Few Drivers Slow Down in School Zones, Study Finds

Reviewed by Annie Finnegan

Oct. 4, 2000 (Washington) -- Most people driving in school zones exceed the speed limit, risking the lives of children who are too young to know how to protect themselves, according to a national survey released Wednesday.

"The results of this survey are a red flag for families," says Heather Paul, PhD, executive director of SAFE KIDS, an organization devoted to preventing childhood injuries that was the sponsor of the survey. "We thought there would be speeding, but not to this extent."

The survey, the first of its kind, was based on an analysis of more than 16,000 vehicles passing through 63 school zones in 29 cities during September. About 65% of the vehicles passing through school zones during before- and after-school hours travel over the speed limit, it shows, with almost a quarter going at least 10 mph above the limit, and another third at least 30 mph above.

That could spell a serious problem. Pedestrian injury is the second leading cause of unintentional injury-related death among children aged 5 to 14, according to federal figures. Each year, 650 pedestrians 14 and under die in motor-vehicle-related crashes, and 20,000 more are injured.

Based on those figures, the absolute number of traffic-related deaths of children has declined about 33% over the last decade. But the survey shows that is a result of more parents driving their children to school, rather than drivers exercising more caution, Paul tells WebMD.

"The survey is a sort of litmus test of drivers," she says, while noting that people who speed through school zones also are more likely to speed with children in the car -- another major cause of childhood injuries. "If cars speed in areas most sacred for children, we know that child pedestrians are at risk on our community streets. It's time to turn this trend around."
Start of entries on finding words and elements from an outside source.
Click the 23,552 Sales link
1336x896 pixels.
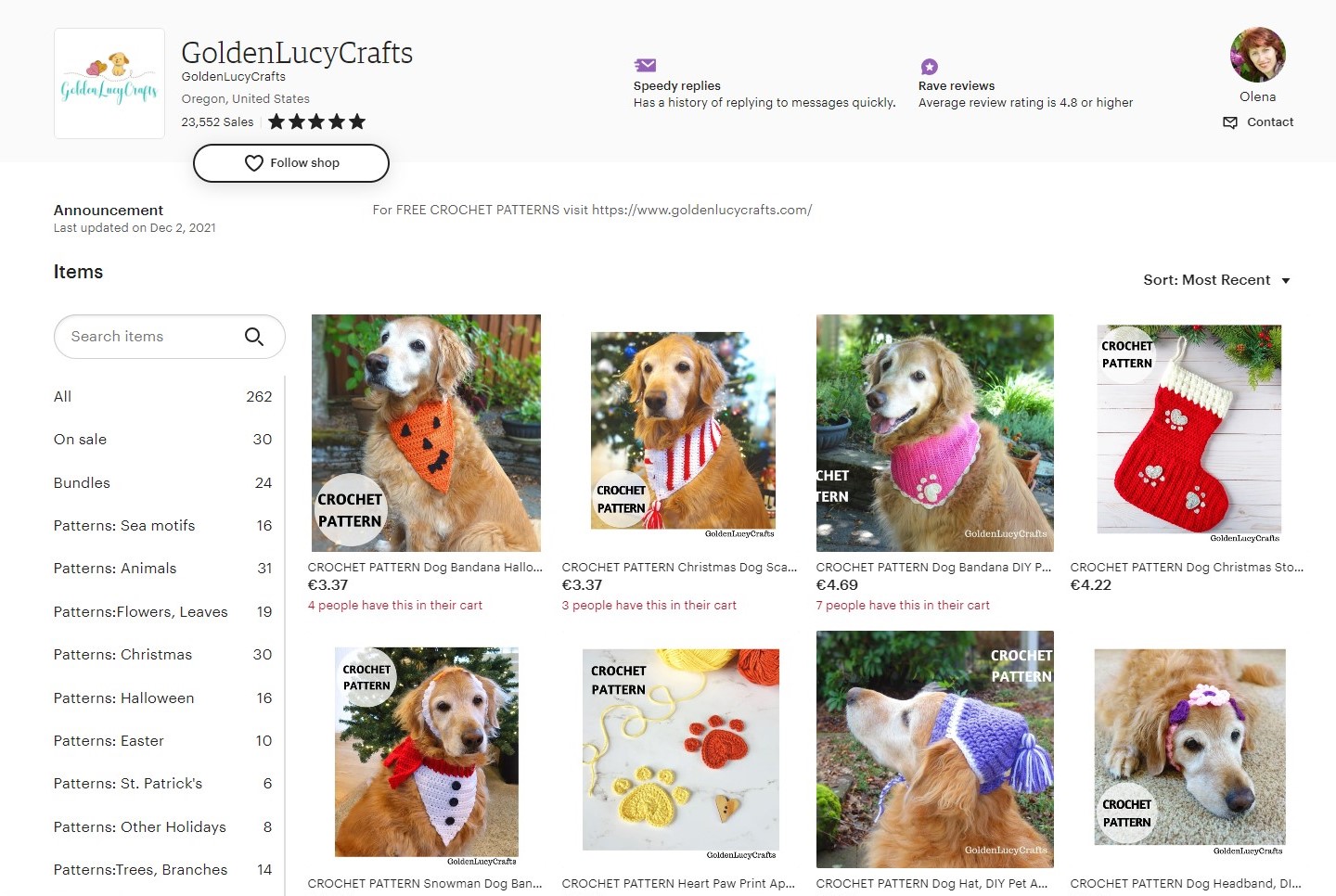click(217, 122)

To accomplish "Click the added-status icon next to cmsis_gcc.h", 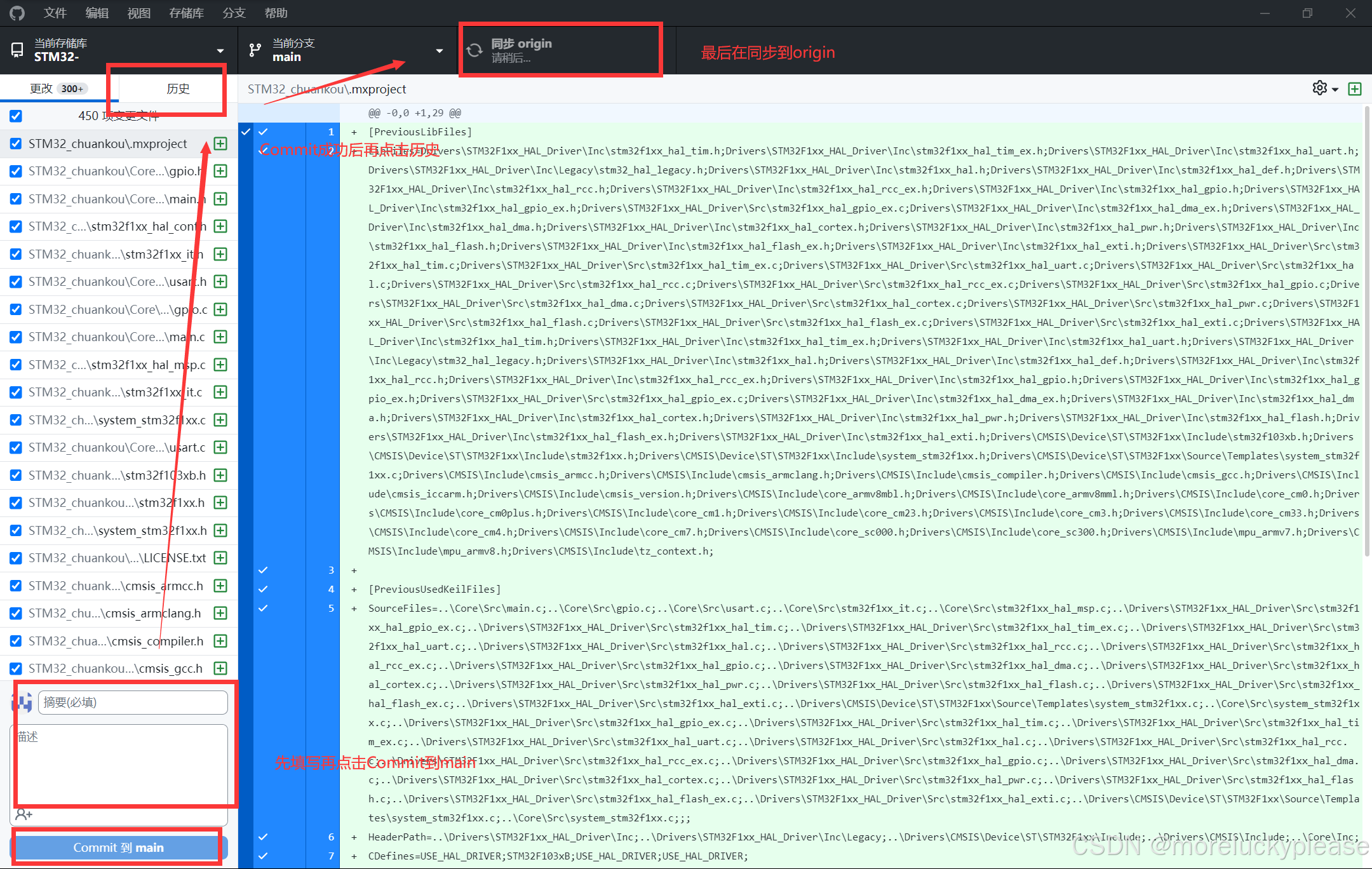I will pyautogui.click(x=220, y=668).
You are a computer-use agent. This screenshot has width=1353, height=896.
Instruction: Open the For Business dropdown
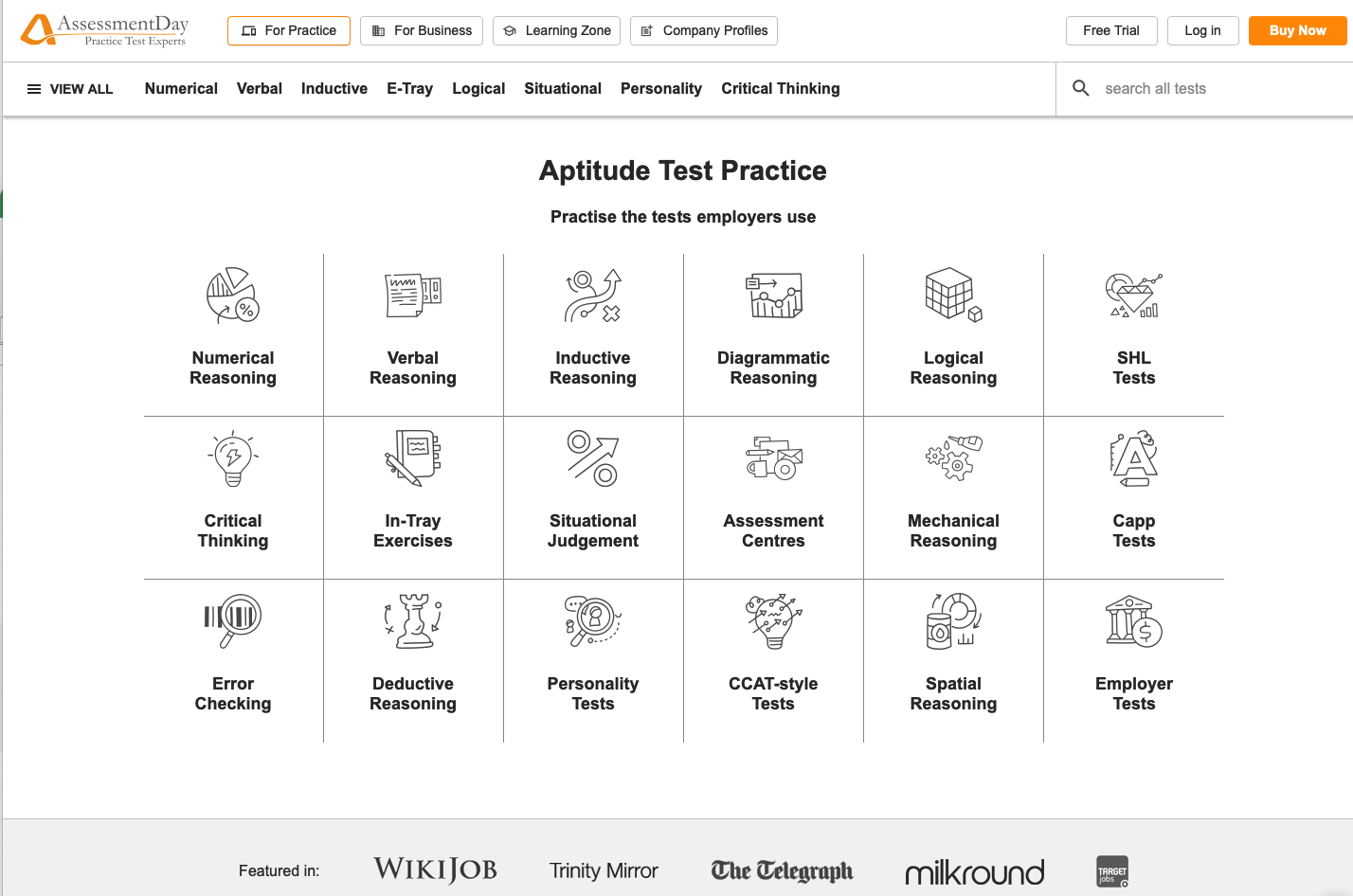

According to federal figures, a child's risk of being killed is about 40% when he or she is hit by a vehicle traveling at 30 mph, and approximately 80% when hit by a vehicle traveling 40 mph. The speed limit in most school zones is about 15 mph.

To address this problem, SAFE KIDS has joined with FedEx Express to spread the word and to educate children, parents, and motorists about pedestrian safety. FedEx volunteers, community leaders, parents, and schools also will form local pedestrian task forces to develop "traffic-calming measures" in hopes of making streets more walkable.

But motorists beware. In at least 30 localities, the campaign also will target drivers.

"We'll be giving out a whole bunch of tickets," confirms Charles Ramsey, chief of the Washington, D.C., Metropolitan Police Department, where authorities are planning to more aggressively enforce school-zone speed limits. Using modern enforcement techniques such as stationary radar guns equipped with cameras, police are prepared to give teeth to the SAFE KIDS campaign, Ramsey says.

"Drivers need to be aware that exceeding the speed limits not only puts our children at risk, but is against the law and will not be tolerated," Ramsey says. "This isn't a request; we are demanding that you pay attention."

Still, most drivers probably just need a wake-up call, Paul says. Motorists tend to forget that driving is a privilege that should be exercised with caution, rather than a right that can be exercised with impunity, she tells WebMD.

SAFE KIDS has launched the campaign at 40 schools across the nation, Paul says, and also has enlisted the help of local officials to implement additional solutions, including adding new traffic lights and crosswalks. The education campaign, Paul says, will focus on injury-prevention strategies, such as ensuring that children obey traffic signals, walk instead of run, and cross streets only when accompanied by a responsible party.

But in the end, "We have got to remember that drivers do not rule the road," she tells WebMD. "Our first responsibility is to pedestrians."